Data section:
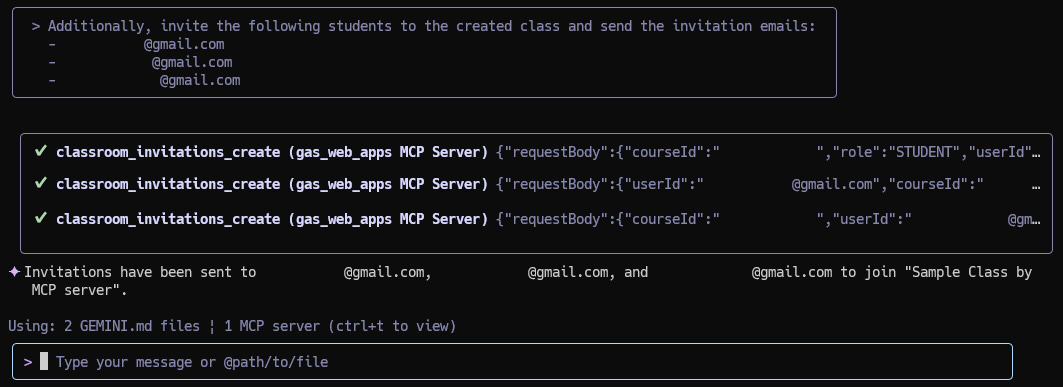Click the third green checkmark icon

(x=41, y=218)
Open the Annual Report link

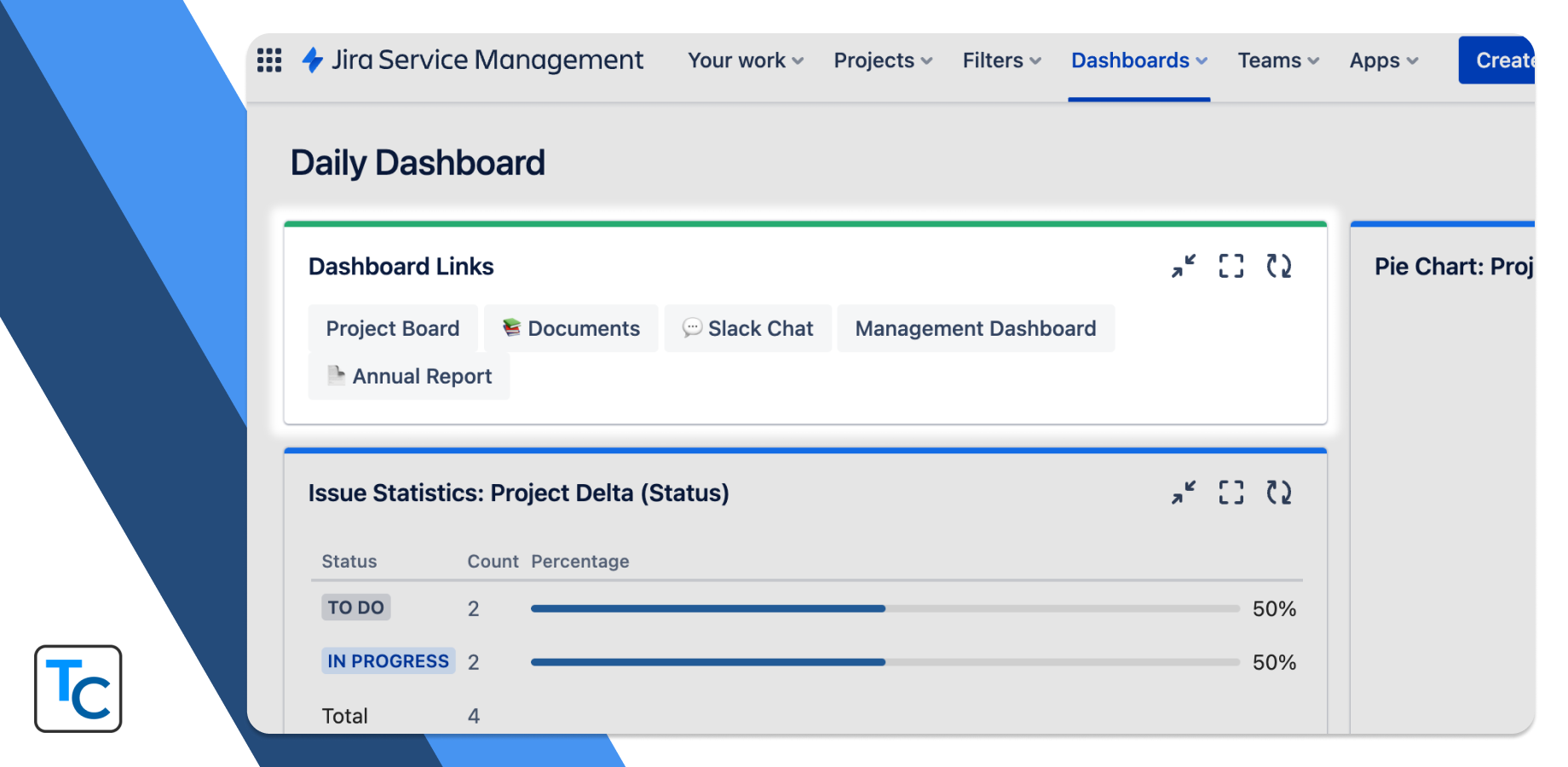coord(409,376)
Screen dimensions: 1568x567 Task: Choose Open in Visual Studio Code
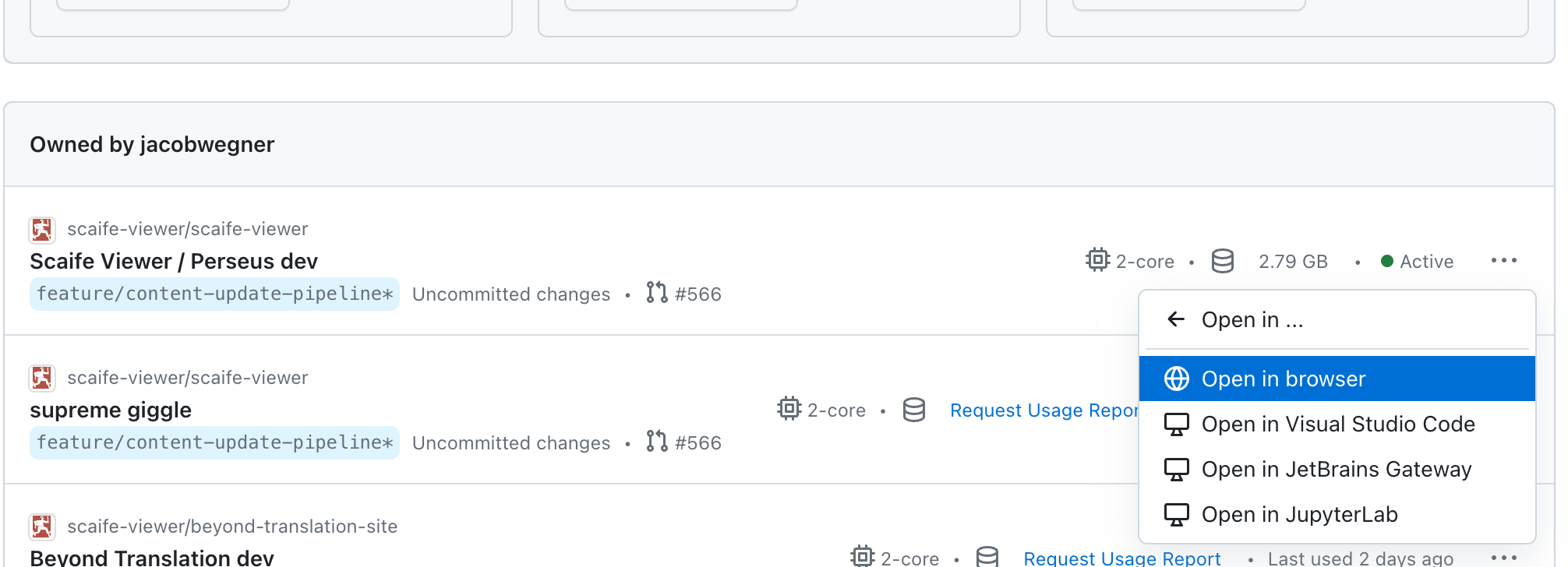1337,424
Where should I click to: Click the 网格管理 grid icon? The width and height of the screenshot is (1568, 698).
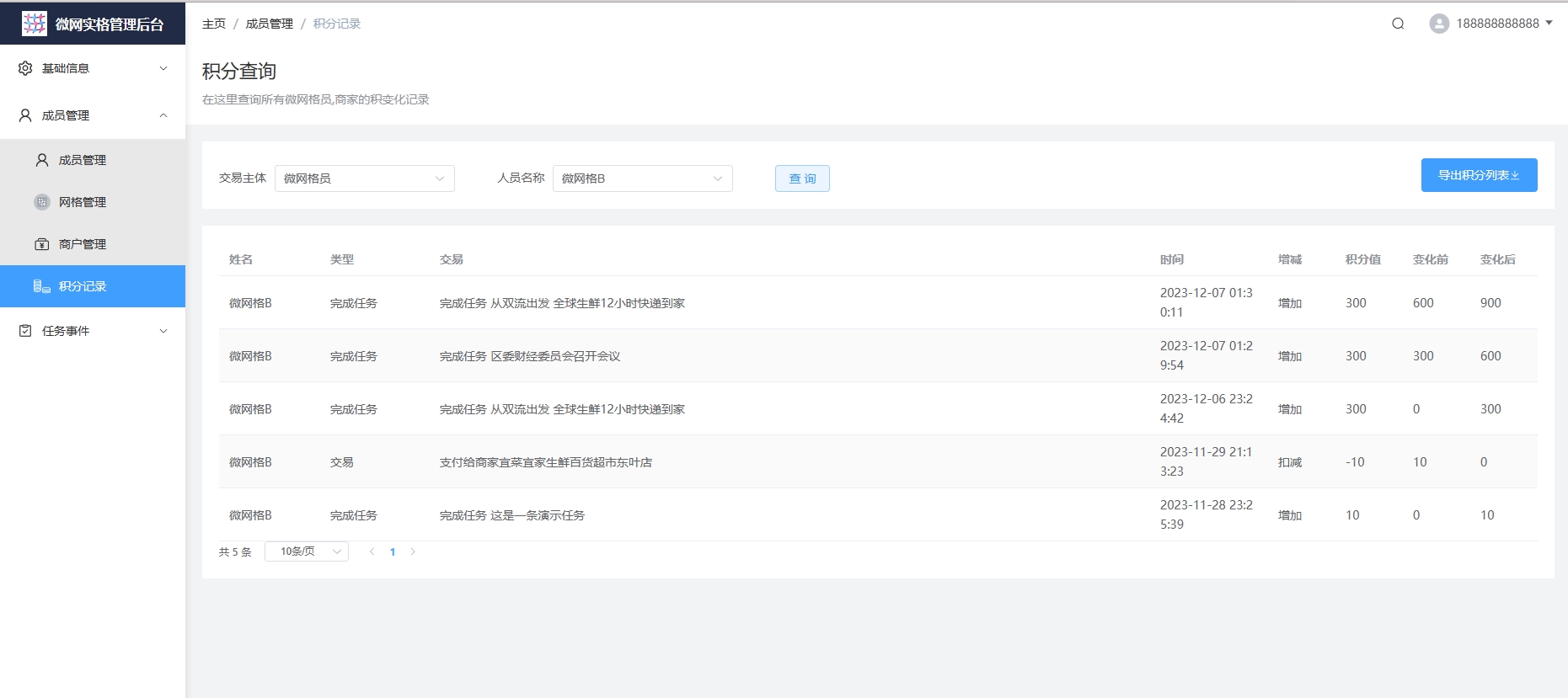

What to do: Nothing but the lines from the one with "Open the Annual Report link" through the end of the entries above, both included, should be set down, exactly and without pictures.

Exercise result:
Open the Annual Report link

coord(409,376)
Screen dimensions: 1568x567 Task: Choose Open in Visual Studio Code
1337,424
Where should I click to: Click the 网格管理 grid icon? The width and height of the screenshot is (1568, 698).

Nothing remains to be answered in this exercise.